As part of these procedures, it’s important to maintain a “clean desk.” Ok, some people prefer organized chaos, but in most cases it’s recommended to keep the chaos that could result in information theft tucked away somewhere. This means maintaining the expectation that employees, whenever possible, are required to secure “Confidential” and “Restricted” documents by keeping their desk areas cleared of items that may be considered a risk for theft by an information thief. This means locking such sensitive documents in secure, designated areas whenever they are away from their desk areas.
This sounds simple, but it can be something that is taken for granted in an office environment. Think about how routine our days can be sometimes. We forget that there may be people who don’t work there roaming about from time to time who may be able to view or take papers off a desk or remember passwords they may see adhered to computer monitors or keyboards or pinned to the cubicle walls.
It only takes a few brief seconds while you’re having water cooler talk for someone to swipe information. Remember how many times you intend to just grab a cup of coffee and 20 minutes later, you’re finally back at your desk. A lot can happen in that short time if you leave information out in the open. “Maintenance workers” walk by to just check on the thermostat. “Pest control” people roam about looking for critters or perhaps an “interviewee” is just passing by your desk. All these people could be imposters out to grab documents and information.
Just taking some time to follow a few steps below can significantly reduce your risk of becoming a victim of a physical security attack:
- Ask all visitors for identification and log it. Write down the entry and exit times, find out where they’re from and what they are supposed to be doing there. The more you know about a person, the less likely they will commit a crime of opportunity.
- If you see someone unfamiliar in the area, ask questions. Find out who they are and what they are supposed to be doing.
- Ensure visitors are escorted at all times. Most of the time, a criminal is only successful when they are left unattended. Sometimes it only takes seconds for damage to be done. Maintain visual contact at all times. Don’t get distracted by a phone call or by checking email on your mobile phone while waiting on the visitor to perform his or her service. An experienced thief will try many ways to distract you.
- Never provide access to any area of a facility based solely on an email message. It’s not difficult to create messages that appear to be legitimate. If you receive such a request in email, place a phone call or pay a personal visit to the person requesting the visitor’s service to confirm before allowing access to any part of the office. Just don’t leave the visitor unattended while you’re finding out.
- Don’t assume that anyone showing up to provide some type of service was really requested. Find out who requested they be there and confirm with that person before allowing access.

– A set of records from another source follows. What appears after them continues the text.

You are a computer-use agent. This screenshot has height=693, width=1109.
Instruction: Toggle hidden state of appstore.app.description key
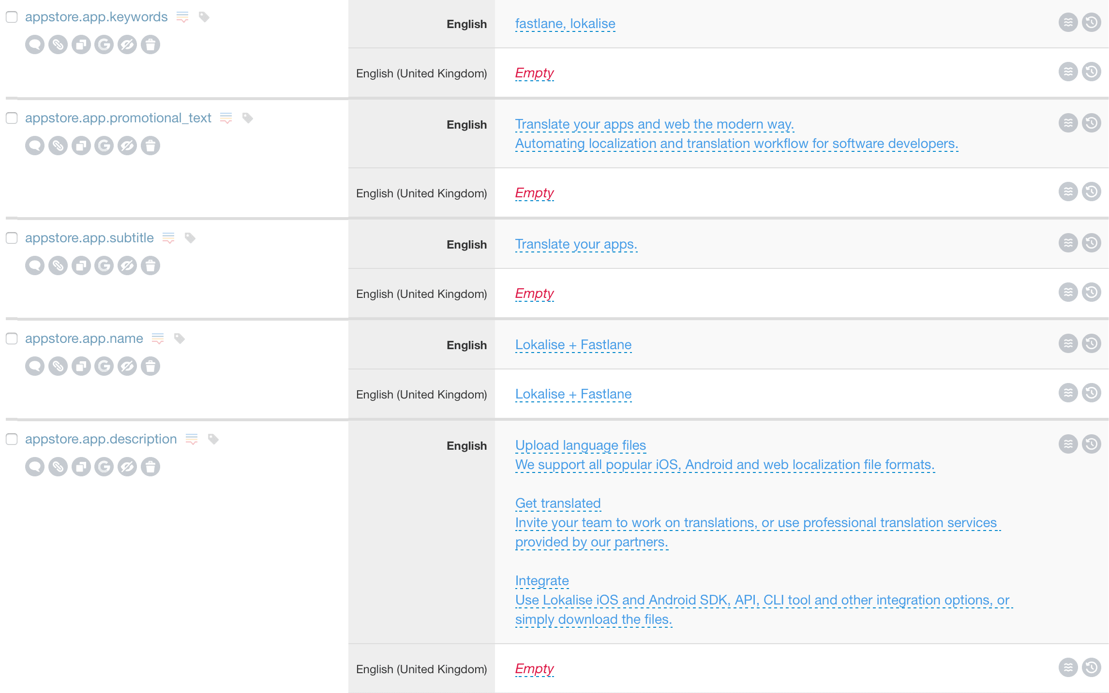click(x=127, y=467)
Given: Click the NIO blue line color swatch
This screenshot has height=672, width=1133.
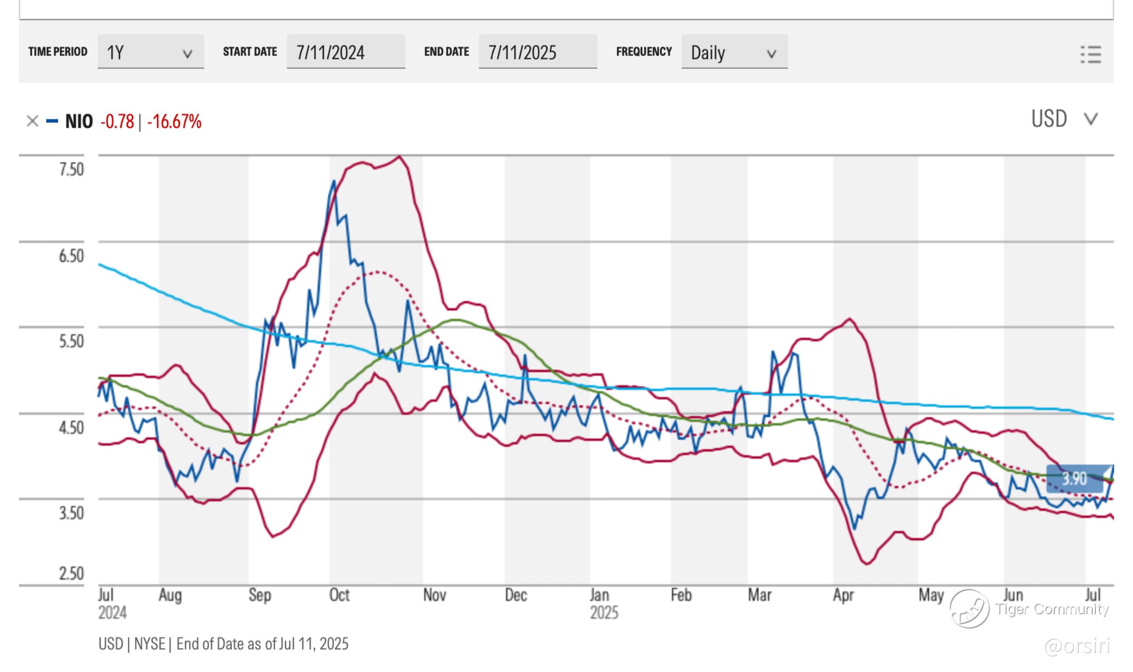Looking at the screenshot, I should click(x=52, y=121).
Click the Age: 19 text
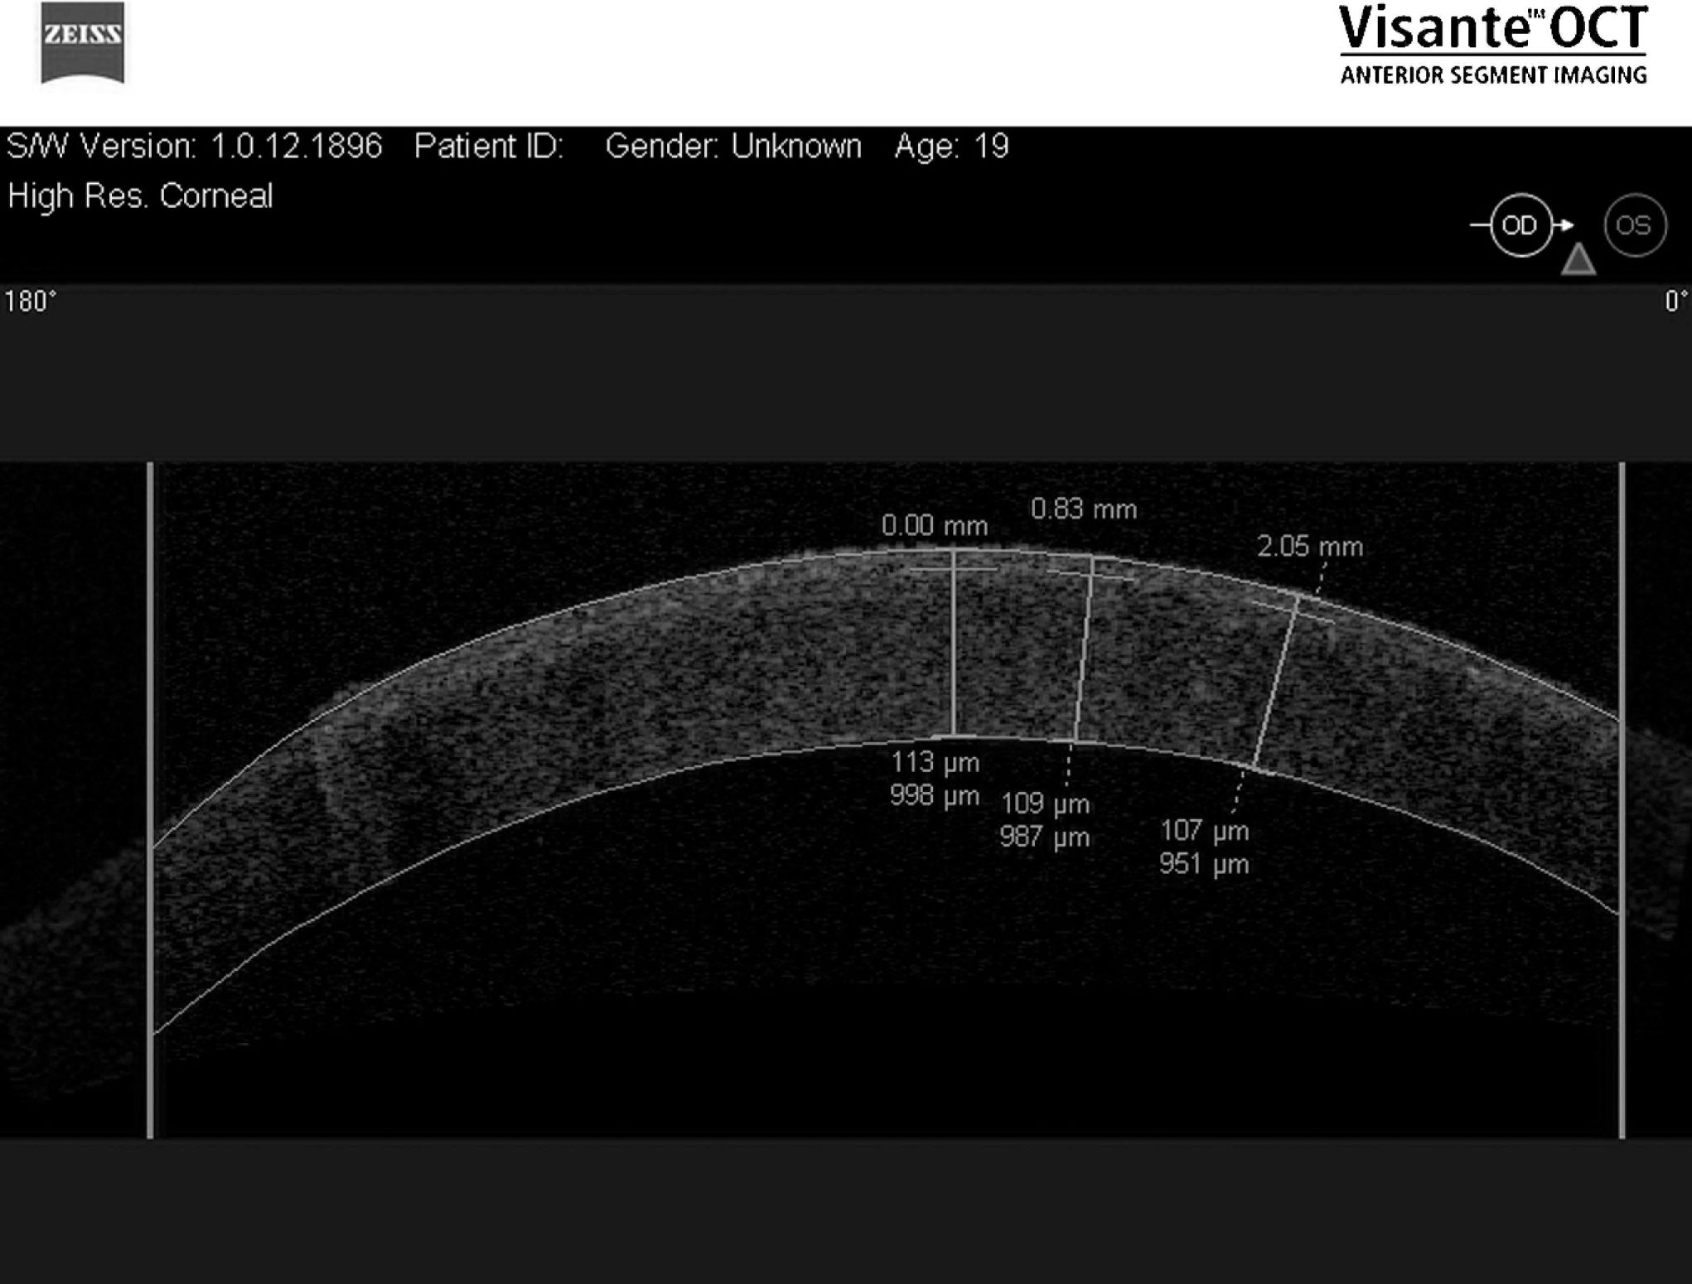 pos(951,147)
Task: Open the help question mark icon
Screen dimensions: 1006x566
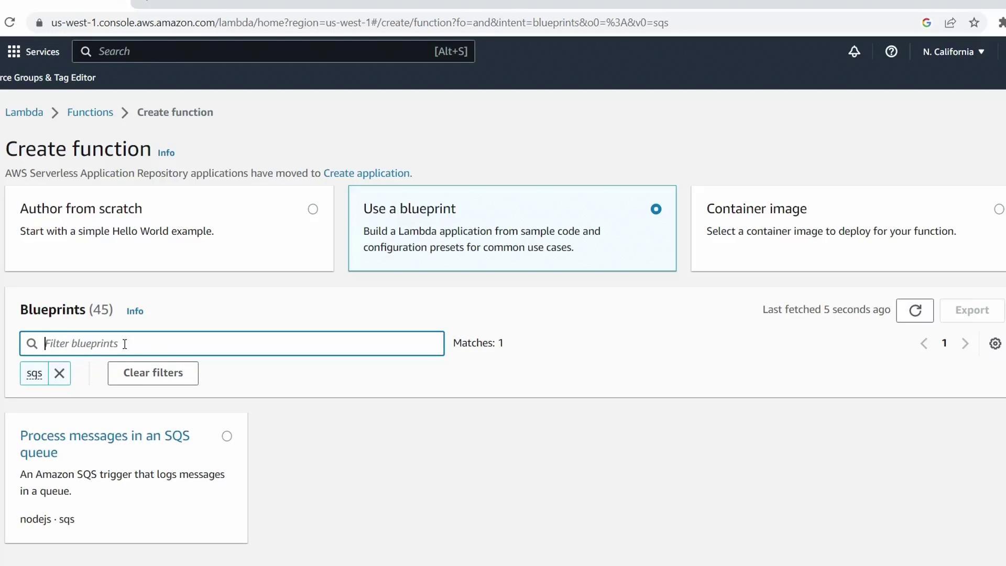Action: click(x=891, y=51)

- Don’t give visitors access to areas they don’t need to be in. Don’t provide them with keys or access cards that will allow them to get into areas outside where they need to work.
- Be aware of where visitors may be within hearing distance when having confidential conversations. If they are in the area for an extended period of time, have these conversations or meetings in a separate room or area.
- Remember that leaving documents on the printer is a risk. If you print something, immediately get it. Unattended papers on the printer are easy targets for a criminal just passing by.
- Be sure to secure your facility keys and /or access cards. Don’t leave them on your desk unattended.
- Remember not to write down passwords and store them in your work area. Not even stuck under your keyboard should be considered a secure place for these.
- Shred everything that even nominally may be considered sensitive. If you don’t have a shredder nearby, lock them in a bin for a shredding company to get them. Don’t leave them in an unsecured box overnight. Remember that the recycle bin is not a shred bid or secure bin.
- Lastly, think like a criminal before leaving your desk area. Look around to assess what may be a risk for theft and secure it before stepping away.
There really is no standard profile for what a cybercriminal looks like. In many cases, they may be charming, funny, good-looking, short, tall. They may look happy, sad, disgruntled, frustrated, dress sloppily or dapper. One who is experienced in cyber theft knows how to gain trust and manipulate someone in an organization. That is all it will take for them to be successful. Don’t discriminate based on looks or behavior. Treat all visitors the same and you will help keep your organization’s risks lower.